Generated by GPT-5-mini| Television Quarterly | |
|---|---|
| Title | Television Quarterly |
| Discipline | Media studies |
| Publisher | National Academy of Television Arts and Sciences |
| Country | United States |
| Frequency | Quarterly |
| History | 1962–present |
Television Quarterly is a peer-oriented periodical covering television industry practice, broadcasting scholarship, and television history with analysis, criticism, and archival interest. It publishes essays, reviews, interviews, and program schedules that engage professionals from the National Academy of Television Arts and Sciences, scholars from institutions such as Columbia University, University of California, Los Angeles, and students of media at Northwestern University. Contributors range from veteran producers at Walt Disney Television and Warner Bros. Television to academics affiliated with the Annenberg School for Communication and Journalism and curators at the Library of Congress.
Founded in the early 1960s amid expansion of broadcasting networks, the periodical emerged as an organ for the National Academy of Television Arts and Sciences and allied bodies like the Academy of Television Arts & Sciences and the Peabody Awards administration. Its origins intersect with landmark developments at entities such as NBC, CBS, and ABC and with regulatory and cultural moments including cases adjudicated by the Federal Communications Commission and debates contemporaneous with the Fairness Doctrine. Over subsequent decades the journal tracked shifts associated with cable television expansion, the rise of HBO, the proliferation of PBS programming, and the convergence driven by companies like Viacom and Comcast. It has chronicled transitions from analog transmission to digital standards promoted by the Advanced Television Systems Committee and the impact of streaming ventures initiated by Netflix, Amazon Studios, and Hulu.
The journal emphasizes rigorous appraisal of serial drama, documentary practice, variety formats, and children’s programming developed by studios including BBC Television Service, ITV, and NHK. Articles combine historiography referencing archives at the Museum of Broadcast Communications, content analysis informed by methodologies from scholars at Johns Hopkins University and Stanford University, and industry interviews with showrunners from Sonic: it also publishes program logs and festival reports tied to events like the Sundance Film Festival, Cannes Film Festival (television showcases), and the Montreal World Film Festival. Content categories include peer-reviewed essays, technical notes on production workflows used by facilities such as Industrial Light & Magic and Technicolor, annotated bibliographies citing works by historians connected to the Paley Center for Media, and retrospectives on landmark productions like I Love Lucy, The Sopranos, and Doctor Who.

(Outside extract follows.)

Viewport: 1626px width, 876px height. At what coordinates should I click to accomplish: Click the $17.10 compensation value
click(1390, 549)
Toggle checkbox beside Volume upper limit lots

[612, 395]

Published on a quarterly schedule, the magazine is distributed to members of the National Academy of Television Arts and Sciences, subscribers in academic libraries including those at Harvard University and Yale University, and institutional partners such as the British Film Institute and the European Broadcasting Union. It has been printed by commercial publishers with ties to trade distribution networks serving BookExpo America and archived in national repositories including the Smithsonian Institution and the National Archives and Records Administration. Digital dissemination expanded through collaborations with platforms used by JSTOR, Project MUSE, and university presses at Oxford University Press for select thematic issues.
The periodical has influenced programming discourse among professionals at CBS News, CNN, and independents that later merged into conglomerates such as Time Warner. Scholars cite its articles in monographs from presses including Cambridge University Press and Routledge, and policymakers reference its analyses in proceedings before the United States Senate and hearings involving the House Committee on Energy and Commerce. Critics in outlets like The New York Times and The Guardian have reviewed its themed issues; archival essays have been used as source material in exhibitions at the Museum of Modern Art and retrospectives organized by the Emmy Awards administration.
Contributors have included producers and writers associated with Rod Serling’s contemporaries, academics such as faculty from Northwestern University and UCLA School of Theater, Film and Television, critics tied to Variety and The Hollywood Reporter, and archivists from the Paley Center for Media. Editors have had professional links to institutions including the Columbia University School of the Arts and the Annenberg School for Communication, and guest editors have been drawn from organizations like the International Academy of Television Arts and Sciences and the International Documentary Association.
The journal is indexed in bibliographic databases including the Modern Language Association index, library catalogs coordinated with OCLC and WorldCat, and media studies listings maintained by the International Federation of Library Associations and Institutions. Accessibility efforts align with standards promoted by the American Association of People with Disabilities and digital preservation guidance from the Digital Public Library of America; back issues are microfilmed in collections at the Library of Congress and digitized for institutional access through university consortia affiliated with HathiTrust and Google Books.